We Need to Train Climate Doctors
Pandemic, Science Politicization, and Risk Assessment
The COVID-19 pandemic has demonstrably exposed the shortcomings in our public health infrastructure and exacerbated the underlying disparities in our communities.1
For those of us studying climate change and human health, the parallels are all too easy to make: a public health disaster hampered by a lack of preparation and coordination, health effects spilling over to have dire economic consequences, and a disproportionate burden falling upon vulnerable populations.2, 3 The frightening reality is that too many American policy makers do not see value in public health investment, have an indifference to science education, and allow the most vulnerable to suffer from an indiscriminate disease all for short-term gains and political expediency. The pandemic has served as a palpable admonishment of our custodianship of the commons and the limitations of current governance to implement policy. Effective risk assessment has been obfuscated by conflicting governmental messages, and a lack of policy discipline with any underlying consistency. In this void, we have seen a rise in clarion voices of clinicians in the emergency departments, COVID-19 hospital wards, and increasingly on the podium, accurately reporting conditions, conveying the health risks and earning the public’s trust. Health care providers understand better than most the effects of cruel, societal dynamics and careless policies that disenfranchise our most vulnerable citizens. They are expert science communicators: educators on disease and respected interlocutors on human health risks. They are society’s go-betweens, routinely translating abstract medical science into digestible treatment plans. As evidenced during the pandemic, the doctor-patient relationship is still one people trust, and turn toward to seek understanding amidst conflicting health reports.

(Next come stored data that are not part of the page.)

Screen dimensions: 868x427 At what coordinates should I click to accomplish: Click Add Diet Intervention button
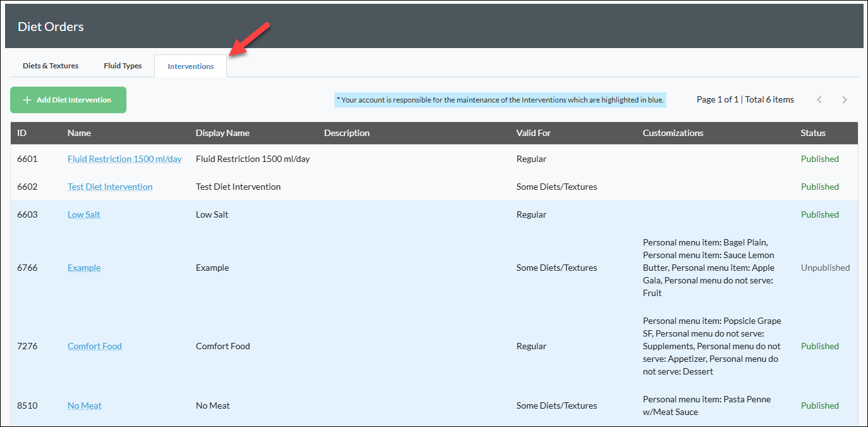click(x=68, y=100)
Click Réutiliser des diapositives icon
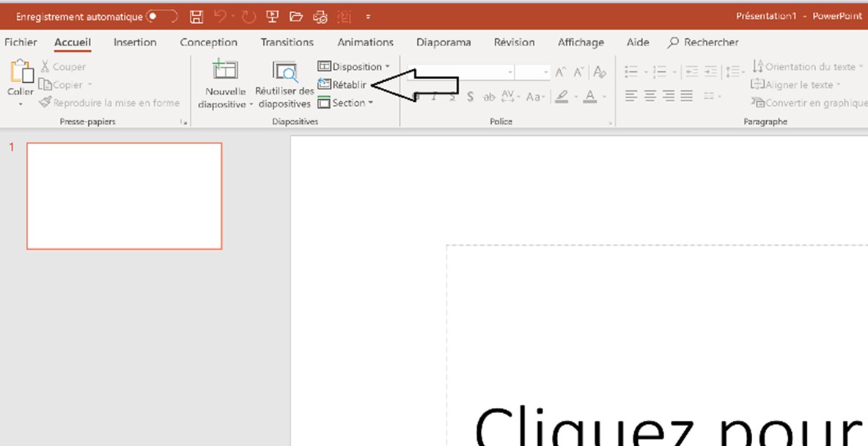This screenshot has width=868, height=446. click(x=284, y=70)

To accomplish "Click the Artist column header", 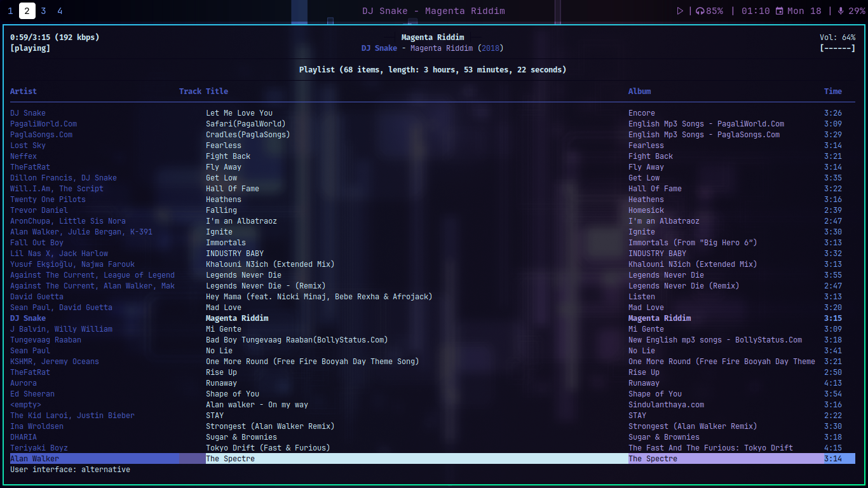I will (24, 92).
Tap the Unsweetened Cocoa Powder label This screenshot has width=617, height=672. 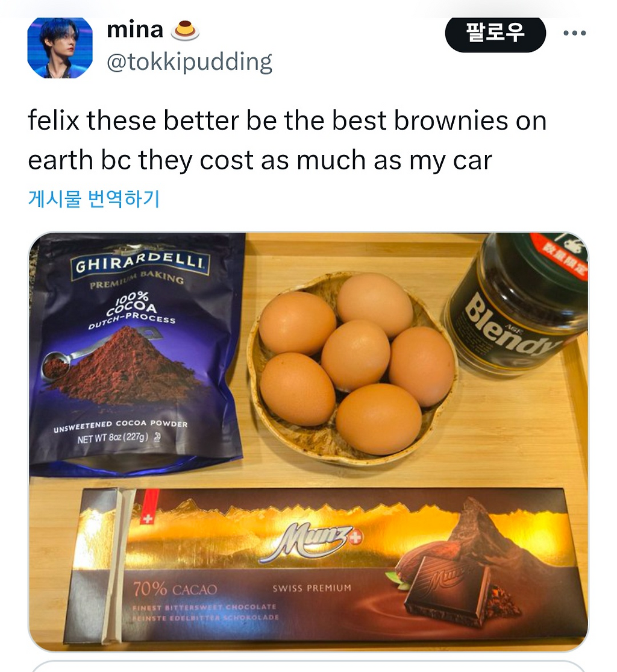point(121,425)
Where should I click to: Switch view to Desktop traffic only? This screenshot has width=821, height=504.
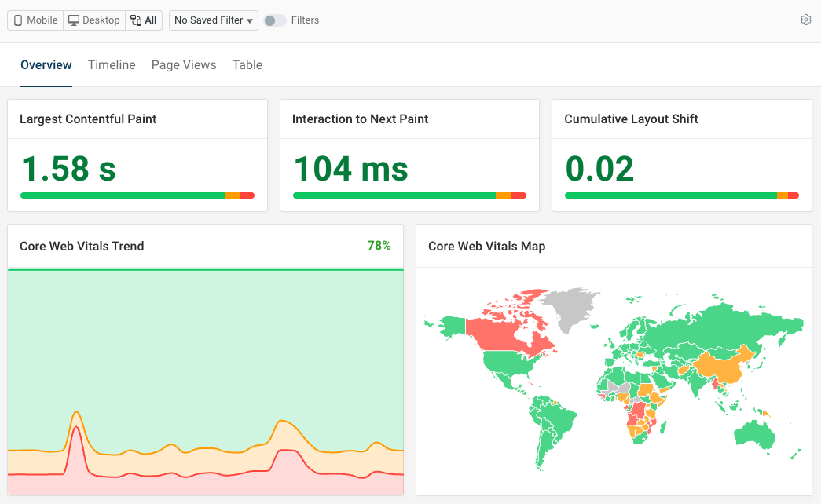[x=93, y=20]
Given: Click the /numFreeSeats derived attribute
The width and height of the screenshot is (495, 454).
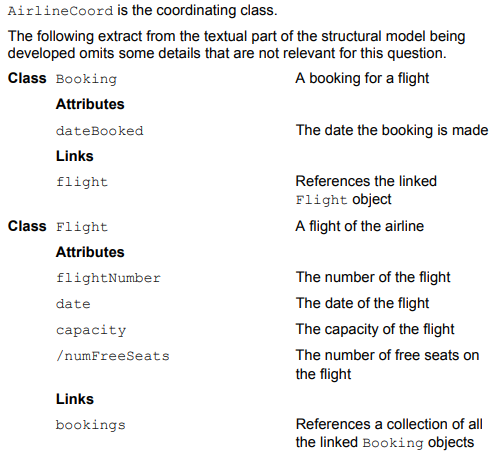Looking at the screenshot, I should coord(113,356).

In crisis comes opportunity. Looking to a world suffering from COVID-19, we believe there are historic opportunities to reinvigorate and enhance the resilience of our communities and institutions. We have a once-in-a-generation mandate to reconsider our public health and economic operating systems, and in turn, change the trajectory of our next public health crisis—that of a rapidly changing climate.
The insidious encroachment of climate change has been a slow-motion crisis, with little to no effective responses in the United States. It is our sober assessment that when it comes to protecting our health from climate change, we are not keeping pace. It’s easy to look at data and actions to date and feel pessimistic. Yet before we embrace a full-fledged fatalism that we’ll just have to live with it, consider the historic mobilization that we have just witnessed. A call-to-arms of resources and public policy measures, having significant impacts upon business-as-usual and behavioral norms. Massive economic stimulus packages were passed rapidly, with widespread consent from a historically gridlocked, partisan legislature. Prodigious sums of public funds accelerated the development of diagnostics, treatments and vaccines for a previously unknown pathogen. Despite the criticisms that more could and will need to be done, there is no doubt that our society mobilized rapidly to address the crisis, individually and collectively.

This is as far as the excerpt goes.